Booß, der sich bereits einen Namen als kritischer Medienberichterstatter (TV und Print-Medien) und als Pressesprecher der BStU gemacht hat, schildert in seinem spannenden Buch u.a. die Verstrickungen von Rechtsanwälten der DDR, die als prominent gewordene Persönlichkeiten in den Umbruchzeiten nach dem Mauerfall während der Friedlichen Revolution unter Stasi-Verdacht gerieten. Diese „Enthüllungen“ haben bewusst oder unbewusst das Bild der DDR-Anwälte bis heute geprägt, weil eine wissenschaftliche Analyse der DDR-Anwaltschaft auf breiter Quellenbasis bisher aussteht.

= Auszug aus Datensatz =
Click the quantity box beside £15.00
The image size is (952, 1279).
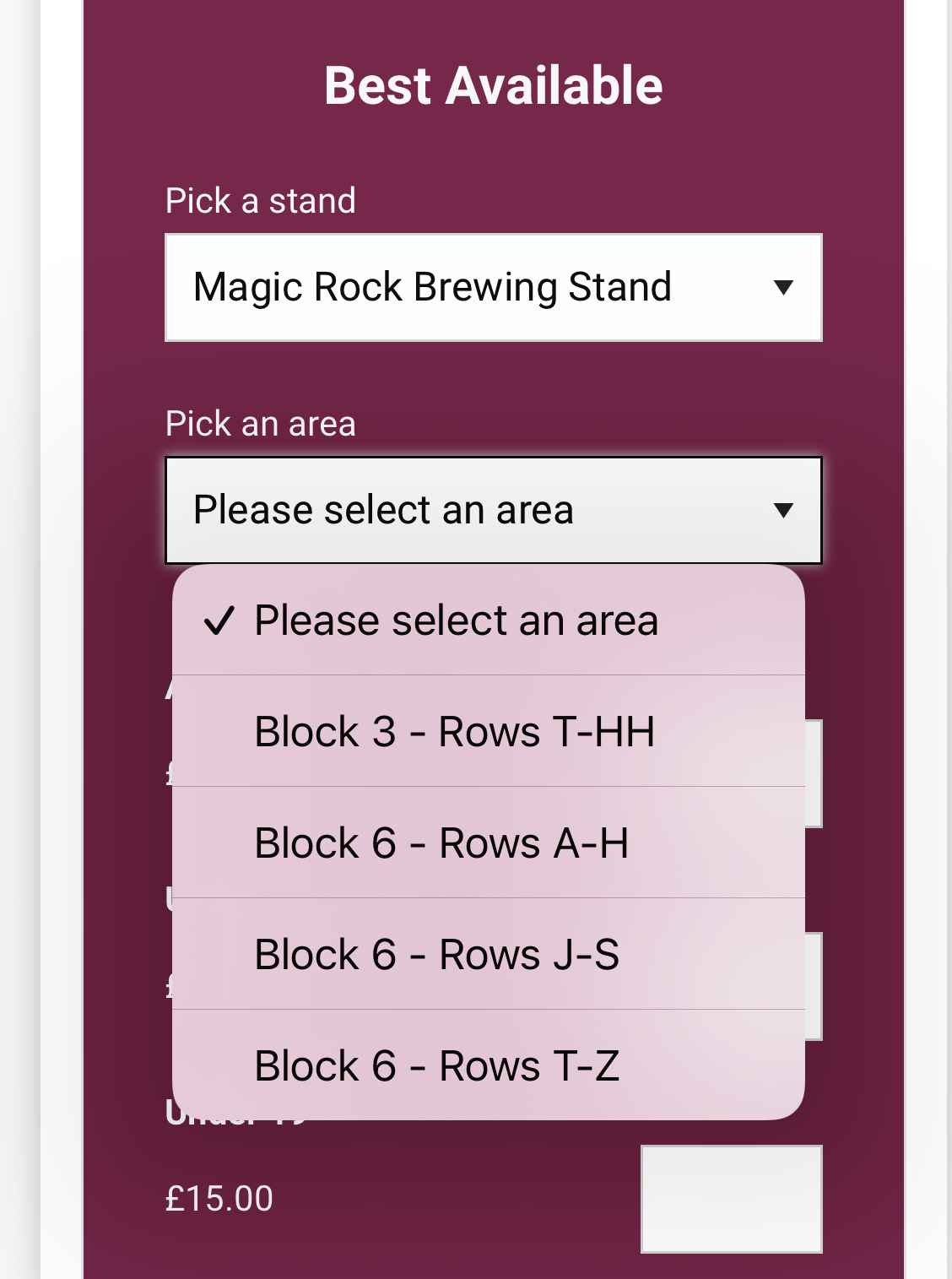click(731, 1199)
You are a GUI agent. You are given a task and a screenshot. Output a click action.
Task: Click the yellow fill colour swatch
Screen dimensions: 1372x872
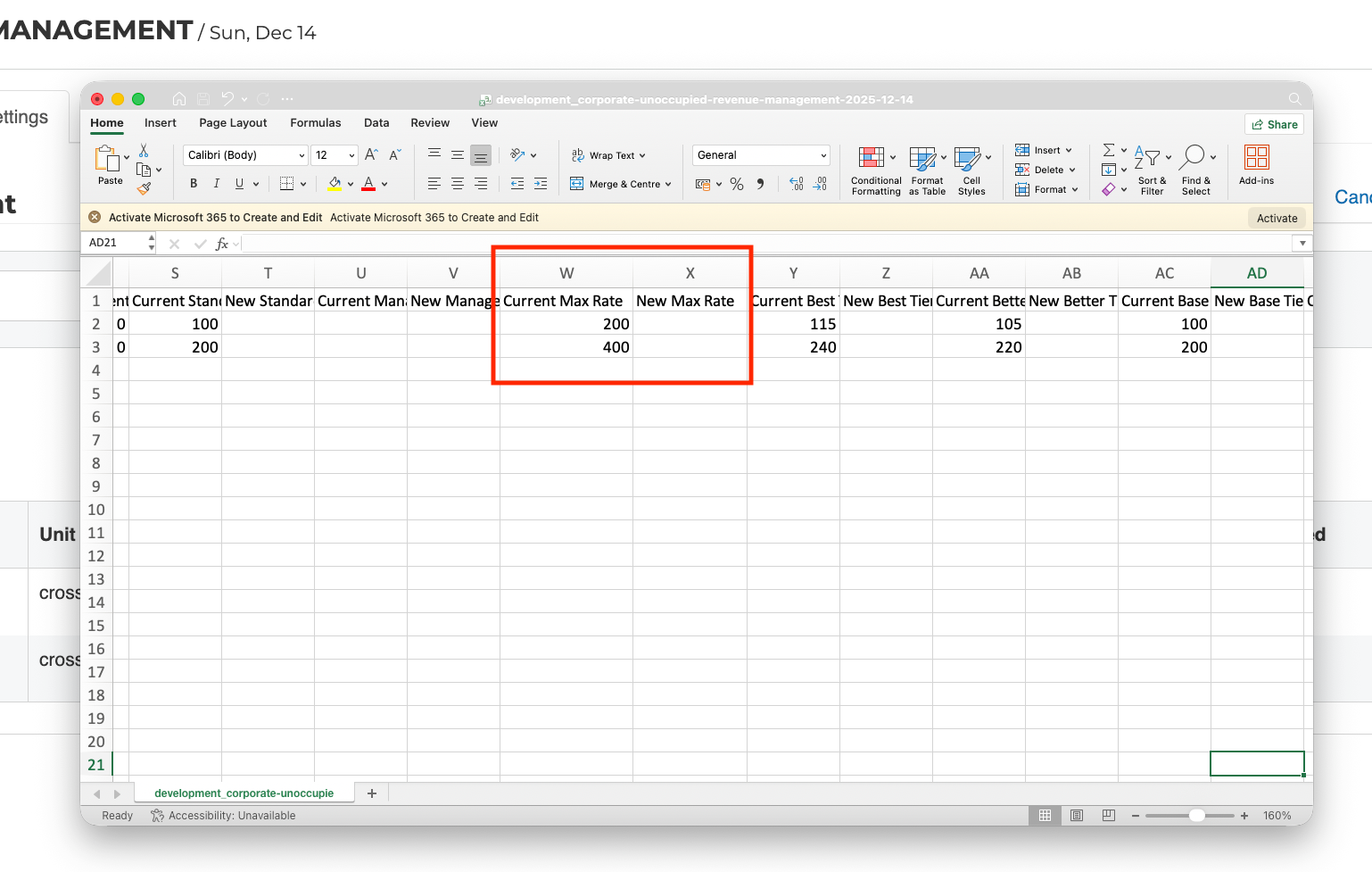pos(335,184)
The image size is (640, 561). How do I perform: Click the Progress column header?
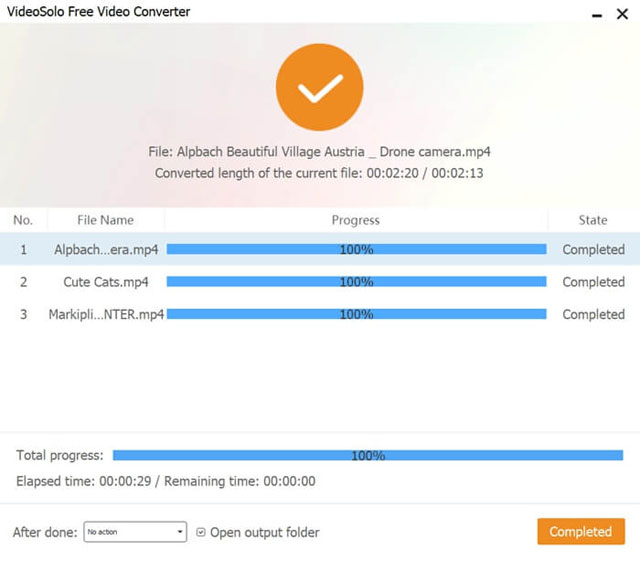tap(356, 220)
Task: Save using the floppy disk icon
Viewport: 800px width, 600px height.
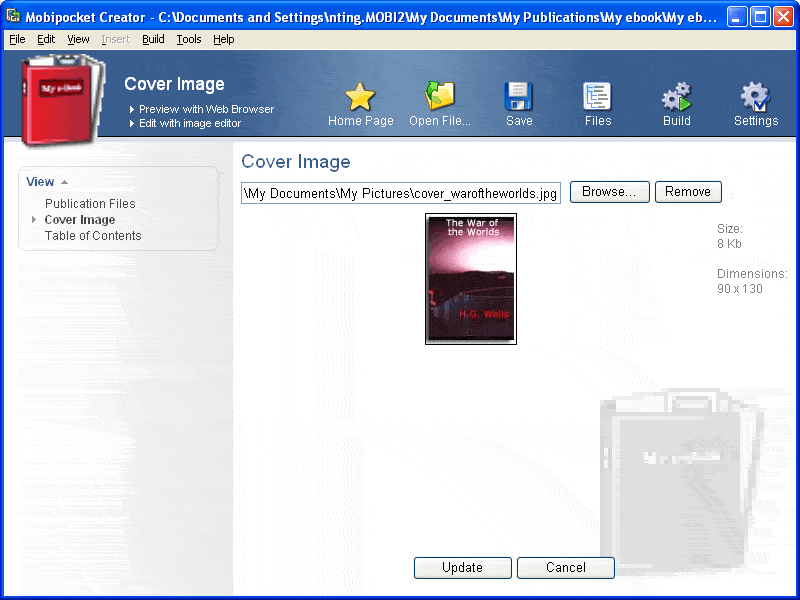Action: click(x=518, y=96)
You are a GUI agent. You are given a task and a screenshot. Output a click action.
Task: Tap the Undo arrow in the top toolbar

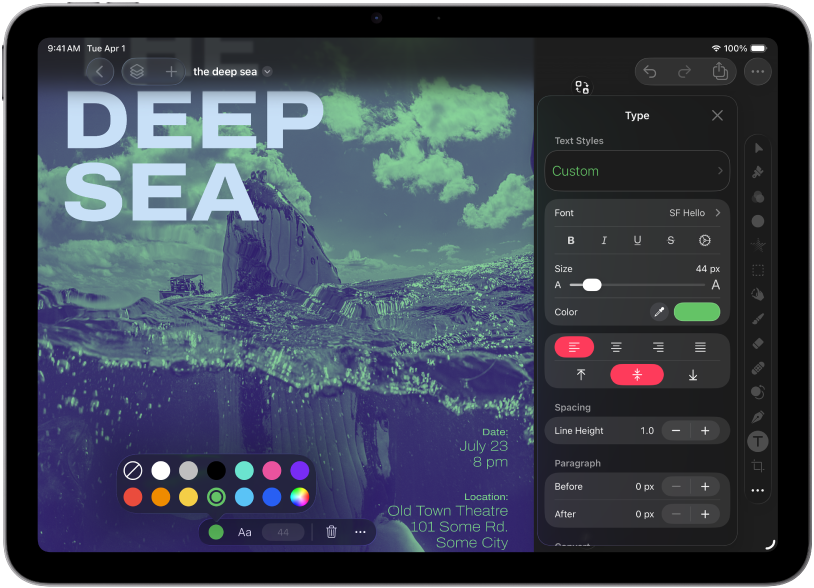(651, 71)
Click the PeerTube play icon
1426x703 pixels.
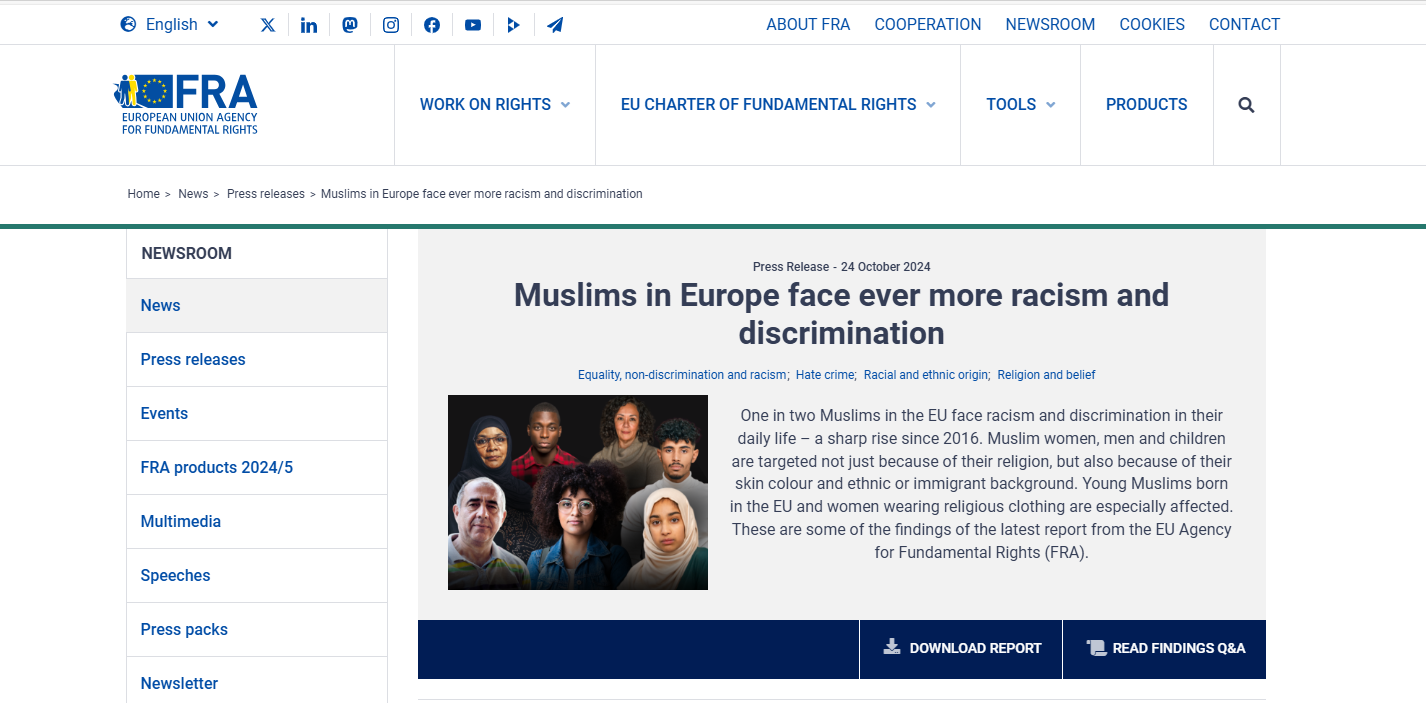[513, 25]
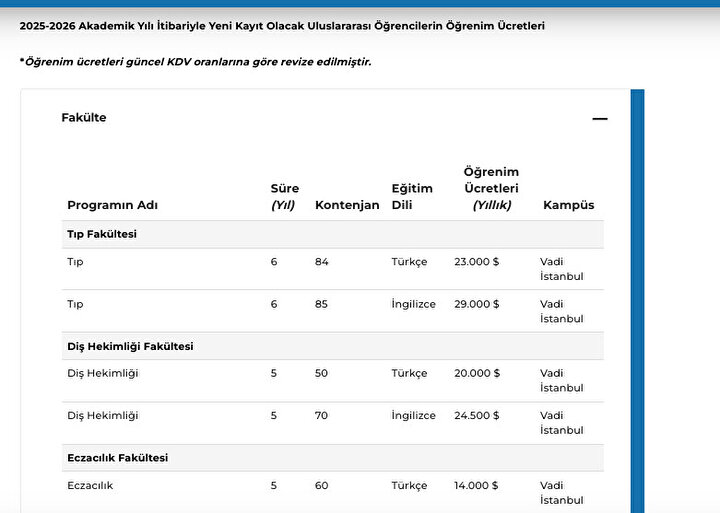Image resolution: width=720 pixels, height=513 pixels.
Task: Click the blue vertical bar beside the panel
Action: tap(637, 301)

= Zu bearbeitende Aufgabe =
Gib den Quellenauszug über das Buch von Booß zu den DDR-Anwälten vollständig und wörtlich wieder. Die Einträge werden hierfür nicht gebraucht.

= Vollständige Ausgabe =
Booß, der sich bereits einen Namen als kritischer Medienberichterstatter (TV und Print-Medien) und als Pressesprecher der BStU gemacht hat, schildert in seinem spannenden Buch u.a. die Verstrickungen von Rechtsanwälten der DDR, die als prominent gewordene Persönlichkeiten in den Umbruchzeiten nach dem Mauerfall während der Friedlichen Revolution unter Stasi-Verdacht gerieten. Diese „Enthüllungen“ haben bewusst oder unbewusst das Bild der DDR-Anwälte bis heute geprägt, weil eine wissenschaftliche Analyse der DDR-Anwaltschaft auf breiter Quellenbasis bisher aussteht.